ПОСТАВЛЕННОЕ ЗАДАНИЕ
Перепиши часть беседы о культурном герое начиная со слов «Елена Зелинская. В» и заканчивая словами «нашей духовной жизни.». Поменяй в ней «культурный герой» на «народный герой».

ТЕКСТ БЕСЕДЫ
Но больше всего крен в сторону академической науки. Он абсолютно оправдан, но надо наращивать и другие подразделения: музей, рукописный отдел и фонограммархив.

Наш древнерусский отдел – один из лучших отделов не только Пушкинского дома. Это слава русской медиевистики, он известен во всем мире. А наш отдел XVIII века славен лучшими в мире специалистами в мире по изучению русской культуры XVIII века.

Разговор о культурном герое

Елена Зелинская. В русском сознании персонажами, кроме героев великих литературных произведений, становятся и сами авторы. Так, например, образ Александра Сергеевича Пушкина — не просто образ успешного и любимого поэта, классика и исторического деятеля. Это значительно больше, чем просто поэт.

Всеволод Багно. Это культурный герой…

Возьмём поэта значительно меньшего масштаба – а в сравнении с Александром Сергеевичем любой будет меньшего масштаба — например, Маяковского. Нам тоже трудно сказать, что это просто поэт или исторический деятель. Это культурный герой, который вошёл в какой-то класс нашей духовной жизни.

Это именно Маяковский. Не всех поэтов этой поры можно поставить рядом с Маяковским, и не из-за масштаба таланта. Велемир Хлебников — не менее изумительный поэт, и во многом, особенно в начале творческого пути, близок Маяковскому. Речь идет о масштабе личности. Говоря о поэтах уровня Пушкина или Маяковского — мы имеем в виду, скорее, масштаб личности.

Позже общественном сознании вокруг личности писателя начинается мифотворчество.

Мне личная жизнь писателя не слишком интересна. Мне за него всегда подсознательно обидно.

У Федора Сологуба и всего русского символизма было в центре такое представление — миф о Дульсинее. И это не имело никакого отношения к Дон Кихоту. Это наше, русское — мы в Испанию не ударялись и из России не уходили. Есть у нас интерес не просто к легенде, но к творимой легенде. Её самой по себе нет — есть факты, которые мы узнаем и из которых творим какую-то легенду, причем каждый свою. А если мы не можем творить, мы следуем той, которой следует большинство.

Больше всего от этого пострадал именно Пушкин.

Недавно я впервые после университета перечитала «Капитанскую дочку». После этого я, тряся в руке электронной книгой, говорила: «Это надо проходить в школе!» Мне отвечали: «Уже проходят, успокойся!». «Не просто проходить, – настаивала я, – каждый класс, ежегодно начинать с «Капитанской дочки»!»

ПОКАЗАННЫЕ ЗАПИСИ
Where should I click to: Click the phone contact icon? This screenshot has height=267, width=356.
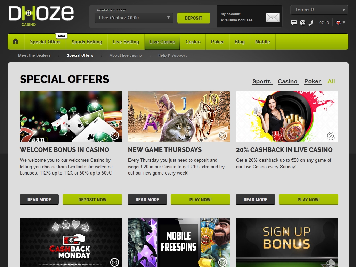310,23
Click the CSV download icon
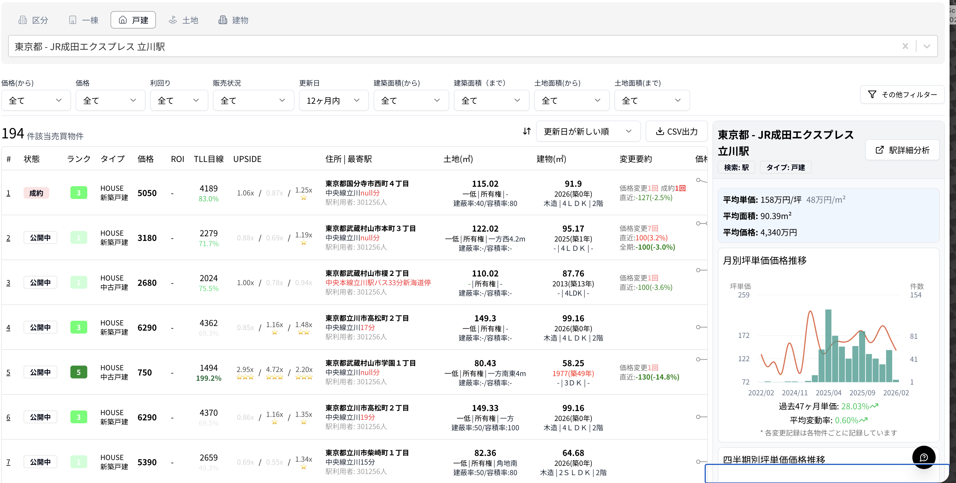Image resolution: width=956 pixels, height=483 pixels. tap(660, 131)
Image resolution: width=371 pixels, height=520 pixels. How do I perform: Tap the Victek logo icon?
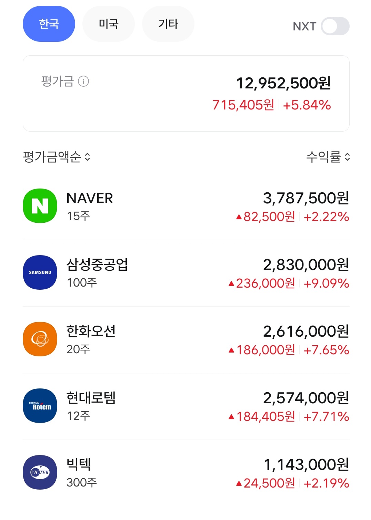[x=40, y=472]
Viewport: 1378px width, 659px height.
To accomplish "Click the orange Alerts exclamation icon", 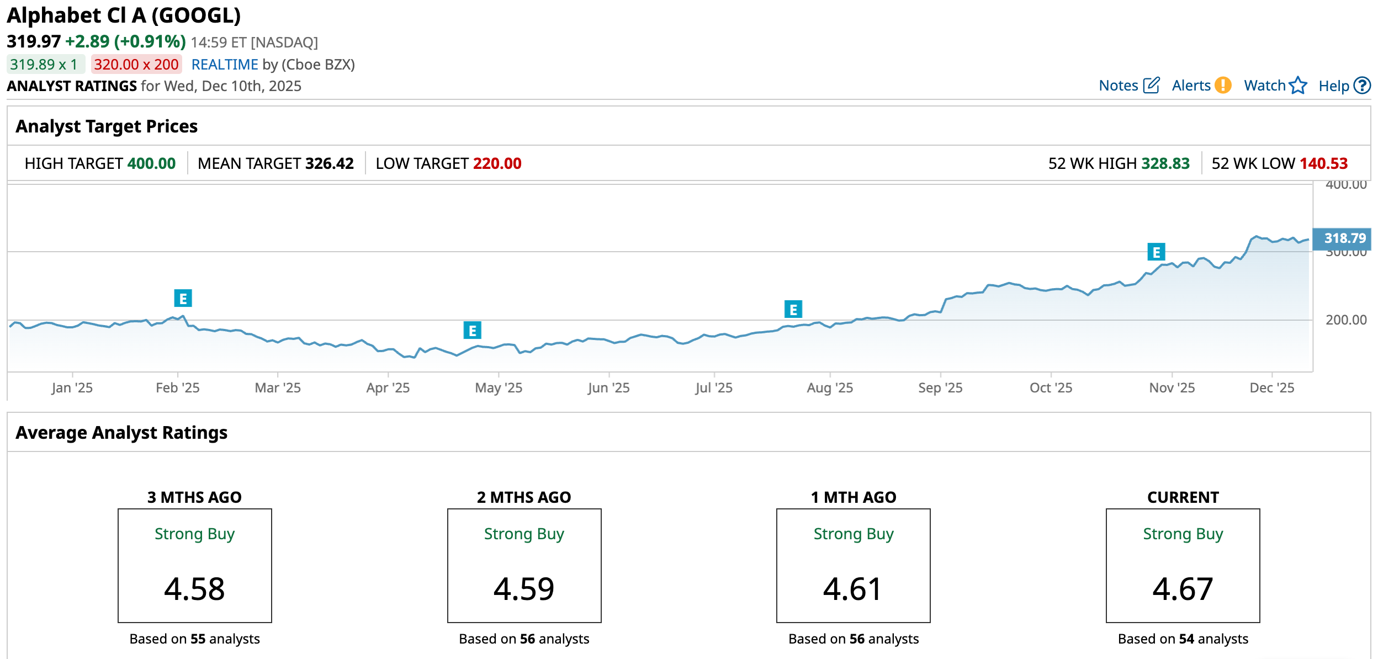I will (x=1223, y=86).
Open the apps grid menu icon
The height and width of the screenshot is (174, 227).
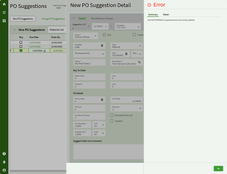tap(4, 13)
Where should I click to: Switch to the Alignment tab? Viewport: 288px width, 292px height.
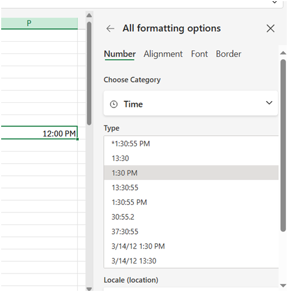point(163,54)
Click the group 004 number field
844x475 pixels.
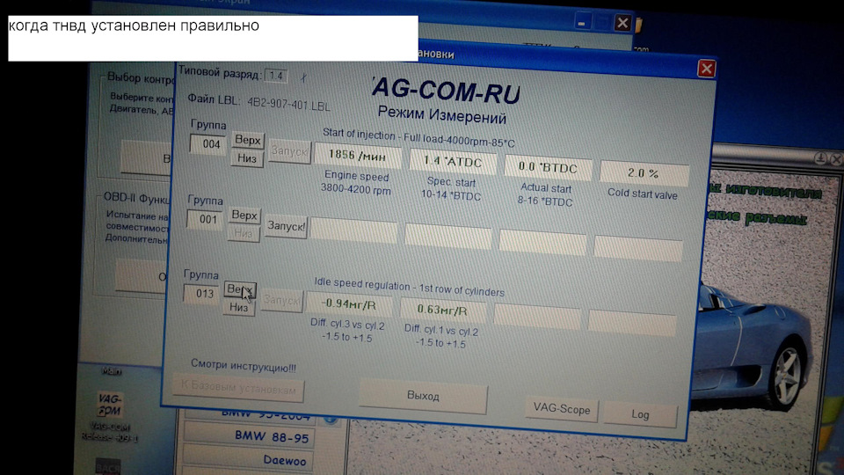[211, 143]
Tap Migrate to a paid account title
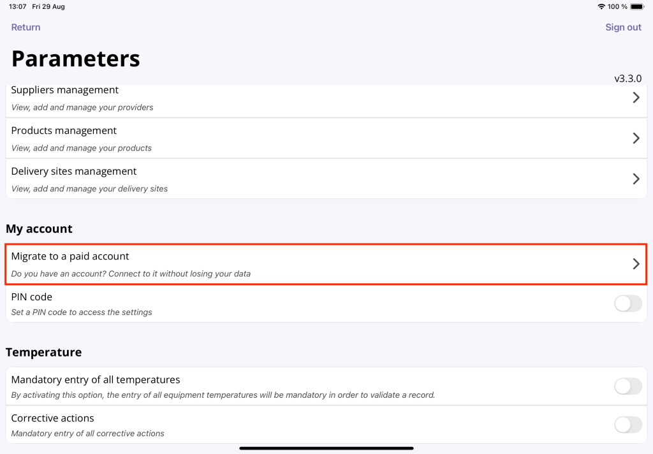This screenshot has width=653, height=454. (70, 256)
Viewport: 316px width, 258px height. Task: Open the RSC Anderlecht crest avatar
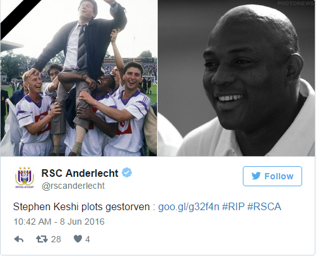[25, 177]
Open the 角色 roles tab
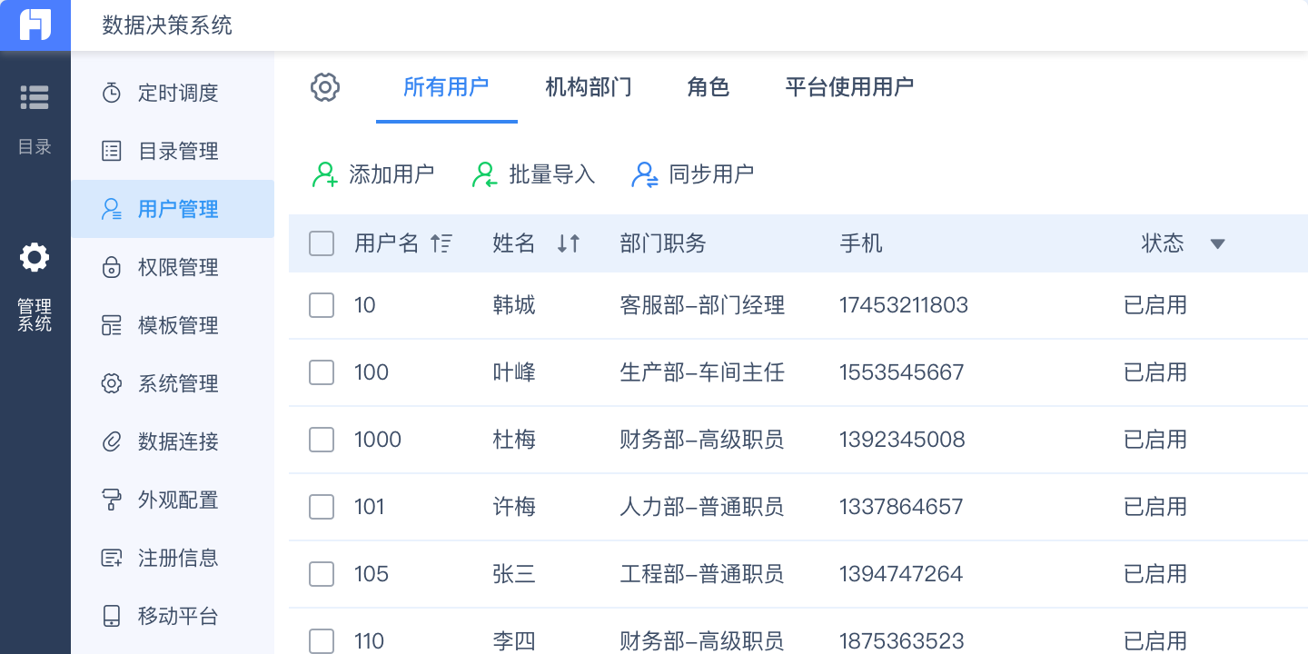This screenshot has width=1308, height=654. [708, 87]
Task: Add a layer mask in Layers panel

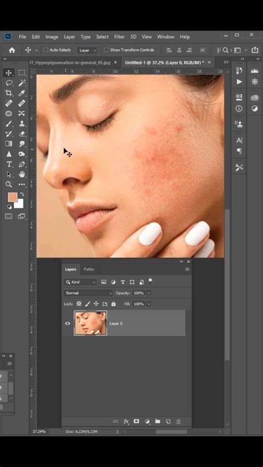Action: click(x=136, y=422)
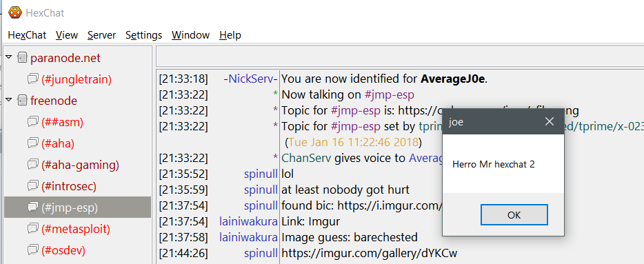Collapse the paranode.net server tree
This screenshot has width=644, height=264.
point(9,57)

ВЫПОЛНЕННОЕ ЗАДАНИЕ
Елена Зелинская. В русском сознании персонажами, кроме героев великих литературных произведений, становятся и сами авторы. Так, например, образ Александра Сергеевича Пушкина — не просто образ успешного и любимого поэта, классика и исторического деятеля. Это значительно больше, чем просто поэт.

Всеволод Багно. Это народный герой…

Возьмём поэта значительно меньшего масштаба – а в сравнении с Александром Сергеевичем любой будет меньшего масштаба — например, Маяковского. Нам тоже трудно сказать, что это просто поэт или исторический деятель. Это народный герой, который вошёл в какой-то класс нашей духовной жизни.